The trio were also not sitting still for Doug Ford’s argument that this a Canada-wide problem. Yes, other province’s are facing similar staffing issues, but Ontario spends less per capita on healthcare than any other province, and then there was that $1.8 billion that the Government of Ontario underspent last year and applied to the deficit.
“We’re asking the Ford government to step up the plate and lead by example,” Hoy said. “I just want to reiterate that Ontario underspent $1.8 billion in healthcare dollars despite having $22.7 billion more in revenue, so I’m a little lost at why we have a problem here.”
“Comparing ourselves to the other provinces is actually to Ontario’s disadvantage because we are an outlier. We’re at the very bottom in terms of beds to population and staff to population. We’ve been underfunded and cut for years,” added Hurley. “With respect to this being a problem that’s shared, it’s much much worse in the Province of Ontario because we went into the pandemic with so few staff to patients relative to the other jurisdictions.”
According to the group, the immediate remedy, and a good place to begin if the government is interested in retaining and recruiting hospital and healthcare staff, is repealing Bill 124.

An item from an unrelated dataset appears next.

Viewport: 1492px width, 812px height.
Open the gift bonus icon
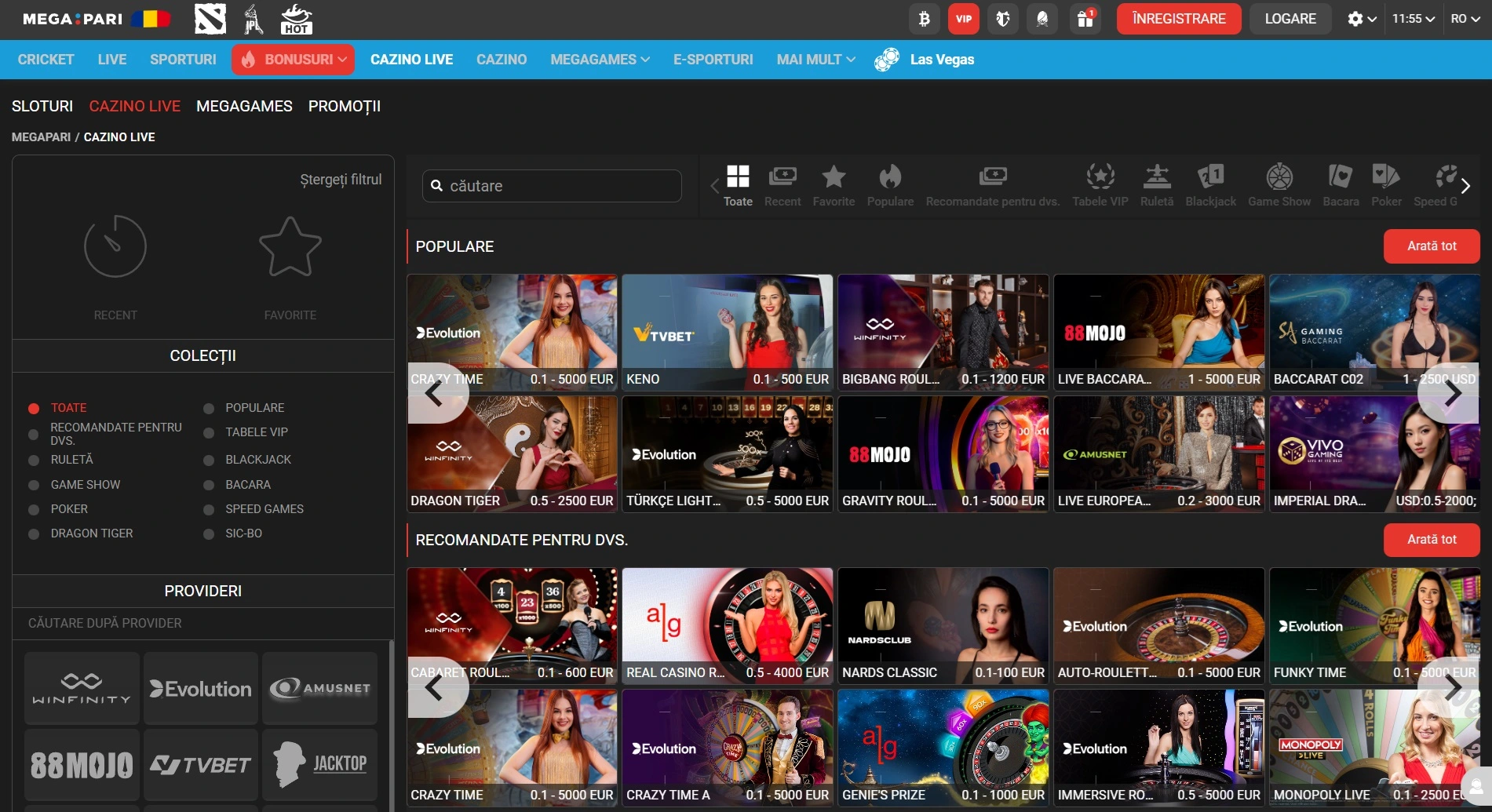1085,19
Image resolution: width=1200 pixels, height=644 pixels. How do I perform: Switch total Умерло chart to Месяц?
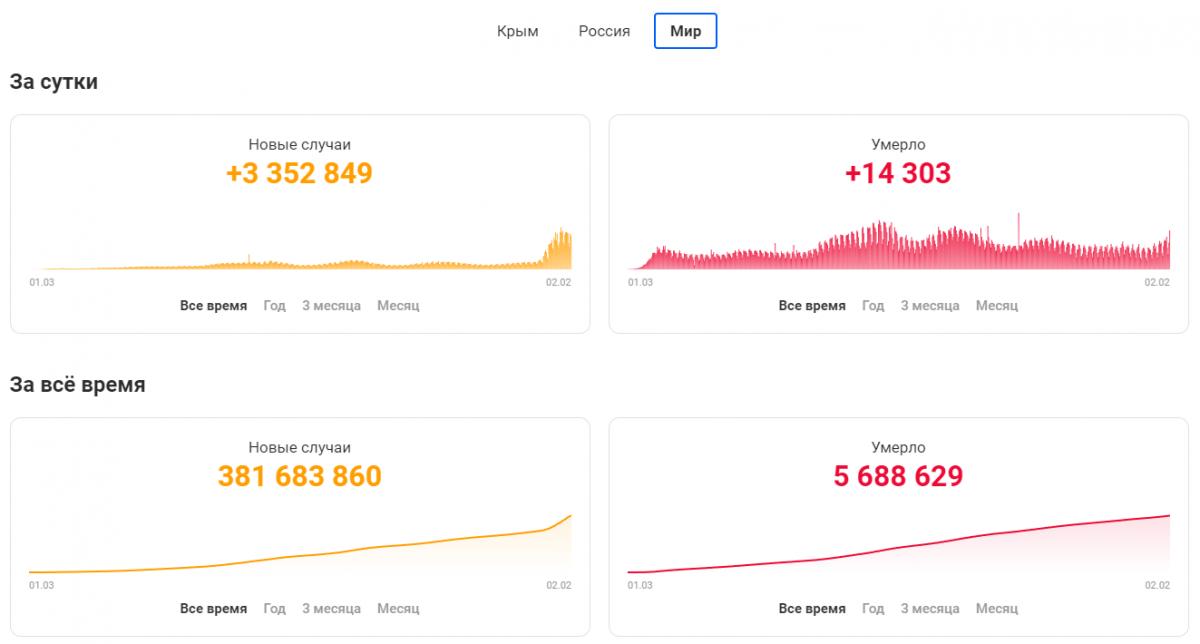coord(997,609)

“Bill 124 kind of goes to the heart of the demoralization that existing workers feel,” Hurley said. “Although the public and the government say that [health workers] have made a tremendous contribution, which they have, the reality is that their wages are being cut significantly in real terms, and that is not an expression of their value. People are leaving for better work, or just because they won’t do it anymore.”
“It is the most demoralizing, it is the most undemocratic, it is the most sexist piece of legislation that I’ve ever seen in my career, and why he doesn’t want to start with that is beyond me,” Stewart added. “They’ll pay four times they hourly rates for agency staff that recruit outside the country, but [Ford] won’t deal with his own people in his own province. All it takes is a signature that he could do this afternoon.”

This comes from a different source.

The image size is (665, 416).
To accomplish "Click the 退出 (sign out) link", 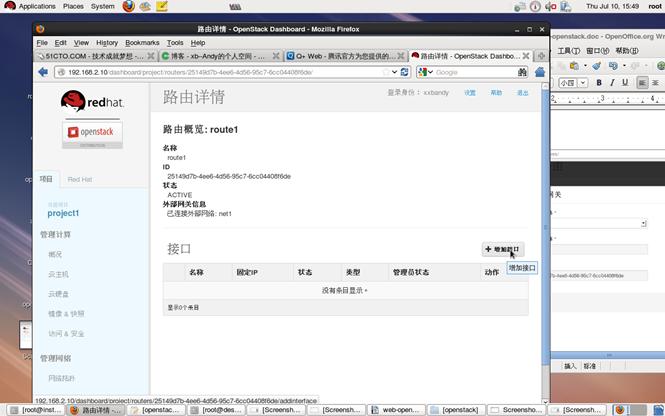I will tap(522, 92).
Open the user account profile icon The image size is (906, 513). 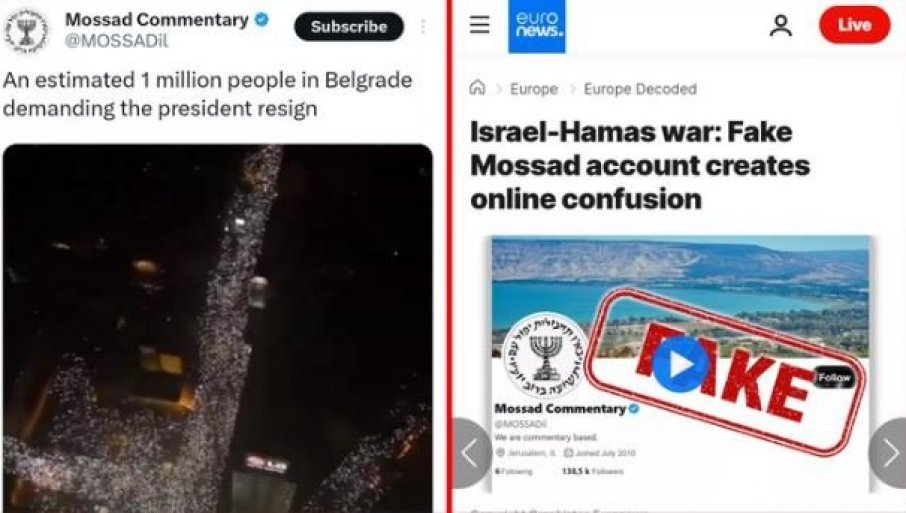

Hoy called the situation “critical” as hospitals across the province are looking at another weekend of “silent closures.” While the ERs may be open, they may be operating at reduced capacity, and even if the emergency department is functioning, other services like labour and delivery, elective surgeries, and even cancer treatments are being short staffed or closed altogether due to a lack of resources, and it’s not just the hospital being affected.
“No one is untouched. We have homecare out there and it’s very much suffering, we have people that need nurses in the community and there’s no nurses to send into the community, and we’re seeing more people in emergencies because public health doesn’t have any nurses,” Hoy explained.
“No area’s unaffected, and every area of nursing ties with one another because homecare keeps people out of hospital or gets them home earlier, and public health keeps people safe so they’re not coming to hospital,” she added. “It really is a vicious circle, and we have to look at all aspects of it when we’re looking to correct this tidal wave of a disaster in healthcare that we have.”
On Thursday, the Toronto Star reported that Health Minister Sylvia Jones had directed the regulatory bodies for nurses and doctors to accredit professionals trained in other countries “as expeditiously as possible.” Internationally trained doctors and nurses, the directive said, “represents a significant potential source of additional health human resources that will help alleviate pressures in the near term.”